Wir betrachten Reparieraufgaben: gegeben sei ein Kritiker (z.B. ein Compiler), der die Qualität einer Eingabe bewertet. Das Ziel ist es, einen Reparaturmechanismus zu trainieren, der ein schlechtes Beispiel (z.B. Code mit Syntaxfehlern) in ein gutes Beispiel (z.B. Code ohne Syntaxfehler) umwandelt. Bestehende Arbeiten erzeugen Trainingsdaten, die aus (schlecht, gut) Paaren bestehen, indem sie gute Beispiele durch Heuristiken (z.B. das Entfernen von Token) verzerren. Allerdings generalisieren Reparaturmechanismen, die auf diesen synthetisch generierten Daten trainiert wurden, nicht gut auf die tatsächliche Verteilung von schlechten Eingaben. Um diese Lücke zu schließen, schlagen wir einen neuen Trainingsansatz vor, den wir Break-It-Fix-It (BIFI) nennen. Dieser Ansatz basiert auf zwei zentralen Ideen: (i) Wir verwenden den Kritiker, um die Ausgabe eines Reparaturmechanismus auf echten schlechten Eingaben zu überprüfen und fügen gute (reparierte) Ausgaben den Trainingsdaten hinzu; und (ii) Wir trainieren einen Brecher, um realistischen schlechten Code aus guten Code zu generieren.
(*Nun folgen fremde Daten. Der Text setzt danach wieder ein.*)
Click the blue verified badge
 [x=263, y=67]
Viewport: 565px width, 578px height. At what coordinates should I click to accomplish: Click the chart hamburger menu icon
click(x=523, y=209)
Auf dieser Grundlage aktualisieren wir den Brecher und den Reparaturmechanismus iterativ und nutzen sie gemeinsam zur Erzeugung weiterer gepaarter Daten. Wir evaluieren BIFI anhand zweier Code-Reparatur-Datensätze: GitHub-Python, einem neuen Datensatz, den wir einführen und bei dem das Ziel darin besteht, Python-Code mit AST-Parse-Fehlern zu reparieren; und DeepFix, bei dem das Ziel darin besteht, C-Code mit Compilerfehlern zu reparieren. BIFI übertrifft bestehende Methoden und erreicht eine Reparaturgenauigkeit von 90,5 % auf GitHub-Python (+28,5 %) und 71,7 % auf DeepFix (+5,6 %). Besonders erwähnenswert ist dabei, dass BIFI keine etikettierten Daten benötigt; wir hoffen, dass es ein starker Ausgangspunkt für das unüberwachte Lernen verschiedener Reparaturaufgaben sein wird.